---------- Information ----------

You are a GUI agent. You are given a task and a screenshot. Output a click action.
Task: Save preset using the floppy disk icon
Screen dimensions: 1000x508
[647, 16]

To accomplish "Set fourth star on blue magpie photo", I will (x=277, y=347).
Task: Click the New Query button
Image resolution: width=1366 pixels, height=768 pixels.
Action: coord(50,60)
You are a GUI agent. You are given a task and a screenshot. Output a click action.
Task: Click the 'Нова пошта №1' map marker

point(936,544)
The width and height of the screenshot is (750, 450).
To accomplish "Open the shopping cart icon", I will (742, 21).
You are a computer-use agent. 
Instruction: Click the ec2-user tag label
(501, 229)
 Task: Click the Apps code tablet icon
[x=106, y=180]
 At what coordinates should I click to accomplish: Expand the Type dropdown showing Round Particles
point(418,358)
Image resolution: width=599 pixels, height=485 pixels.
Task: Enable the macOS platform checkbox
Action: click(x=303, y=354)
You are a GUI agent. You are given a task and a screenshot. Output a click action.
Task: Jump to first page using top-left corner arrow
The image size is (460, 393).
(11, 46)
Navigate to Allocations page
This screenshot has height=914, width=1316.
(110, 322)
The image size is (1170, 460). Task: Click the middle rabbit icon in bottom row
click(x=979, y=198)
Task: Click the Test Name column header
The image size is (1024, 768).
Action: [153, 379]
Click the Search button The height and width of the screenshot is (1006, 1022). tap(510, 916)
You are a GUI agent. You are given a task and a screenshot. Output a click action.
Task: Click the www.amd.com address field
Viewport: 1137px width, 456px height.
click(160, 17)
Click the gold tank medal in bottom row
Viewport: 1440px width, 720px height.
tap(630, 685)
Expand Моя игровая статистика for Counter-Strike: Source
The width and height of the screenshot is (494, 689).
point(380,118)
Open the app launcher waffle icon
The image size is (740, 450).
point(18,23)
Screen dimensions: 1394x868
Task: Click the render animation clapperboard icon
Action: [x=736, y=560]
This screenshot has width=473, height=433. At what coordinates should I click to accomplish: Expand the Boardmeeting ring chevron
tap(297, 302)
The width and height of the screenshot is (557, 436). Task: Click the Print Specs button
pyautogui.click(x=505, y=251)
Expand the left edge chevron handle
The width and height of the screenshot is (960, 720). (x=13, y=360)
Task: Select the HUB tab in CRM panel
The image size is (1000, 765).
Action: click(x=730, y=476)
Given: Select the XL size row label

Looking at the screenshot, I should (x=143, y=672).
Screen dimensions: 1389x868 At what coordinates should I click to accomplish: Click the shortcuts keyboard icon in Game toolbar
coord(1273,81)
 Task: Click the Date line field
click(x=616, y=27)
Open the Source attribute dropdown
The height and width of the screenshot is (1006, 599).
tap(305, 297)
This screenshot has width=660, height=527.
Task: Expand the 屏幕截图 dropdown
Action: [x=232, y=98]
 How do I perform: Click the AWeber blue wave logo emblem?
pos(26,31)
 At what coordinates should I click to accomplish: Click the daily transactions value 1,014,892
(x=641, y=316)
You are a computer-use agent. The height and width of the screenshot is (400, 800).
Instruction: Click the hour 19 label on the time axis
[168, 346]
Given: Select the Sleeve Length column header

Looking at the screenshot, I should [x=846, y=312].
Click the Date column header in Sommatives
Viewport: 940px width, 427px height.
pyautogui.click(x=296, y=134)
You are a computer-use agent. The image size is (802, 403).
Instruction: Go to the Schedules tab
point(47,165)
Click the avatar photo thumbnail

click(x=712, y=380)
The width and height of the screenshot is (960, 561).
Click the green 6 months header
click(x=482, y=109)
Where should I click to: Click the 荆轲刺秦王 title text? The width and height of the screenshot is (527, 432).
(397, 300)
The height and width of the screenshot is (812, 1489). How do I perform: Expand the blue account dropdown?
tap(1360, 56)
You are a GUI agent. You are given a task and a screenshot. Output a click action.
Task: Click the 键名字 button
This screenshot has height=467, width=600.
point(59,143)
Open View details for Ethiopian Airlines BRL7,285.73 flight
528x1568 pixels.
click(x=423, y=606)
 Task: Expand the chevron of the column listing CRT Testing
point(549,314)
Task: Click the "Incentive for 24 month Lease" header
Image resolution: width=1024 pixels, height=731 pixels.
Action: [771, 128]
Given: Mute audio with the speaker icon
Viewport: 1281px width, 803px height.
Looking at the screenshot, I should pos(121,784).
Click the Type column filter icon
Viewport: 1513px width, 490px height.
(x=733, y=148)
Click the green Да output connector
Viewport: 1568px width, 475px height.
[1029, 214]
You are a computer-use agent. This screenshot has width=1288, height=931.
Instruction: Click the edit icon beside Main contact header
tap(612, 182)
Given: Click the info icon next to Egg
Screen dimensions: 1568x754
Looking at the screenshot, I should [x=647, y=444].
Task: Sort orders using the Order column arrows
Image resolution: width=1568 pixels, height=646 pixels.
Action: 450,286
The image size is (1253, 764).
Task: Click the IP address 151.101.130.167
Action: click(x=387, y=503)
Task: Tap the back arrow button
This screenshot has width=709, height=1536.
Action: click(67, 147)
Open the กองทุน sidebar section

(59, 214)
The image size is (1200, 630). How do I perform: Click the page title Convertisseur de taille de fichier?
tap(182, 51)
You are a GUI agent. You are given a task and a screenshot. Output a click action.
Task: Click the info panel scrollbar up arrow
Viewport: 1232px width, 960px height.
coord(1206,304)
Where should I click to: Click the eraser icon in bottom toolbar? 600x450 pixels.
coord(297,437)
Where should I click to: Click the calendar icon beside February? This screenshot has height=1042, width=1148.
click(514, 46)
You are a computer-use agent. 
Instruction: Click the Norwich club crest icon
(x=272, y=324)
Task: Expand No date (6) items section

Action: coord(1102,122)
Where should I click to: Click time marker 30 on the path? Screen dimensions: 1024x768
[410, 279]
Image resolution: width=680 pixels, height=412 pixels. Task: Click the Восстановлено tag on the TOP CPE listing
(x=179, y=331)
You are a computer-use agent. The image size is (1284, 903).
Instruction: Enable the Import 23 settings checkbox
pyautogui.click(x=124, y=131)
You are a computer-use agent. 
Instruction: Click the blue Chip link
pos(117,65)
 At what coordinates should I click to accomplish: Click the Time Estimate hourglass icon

----------

Directions: Say how many lines in the records include the string "Source", giving the figure by itself.

Task solution: 2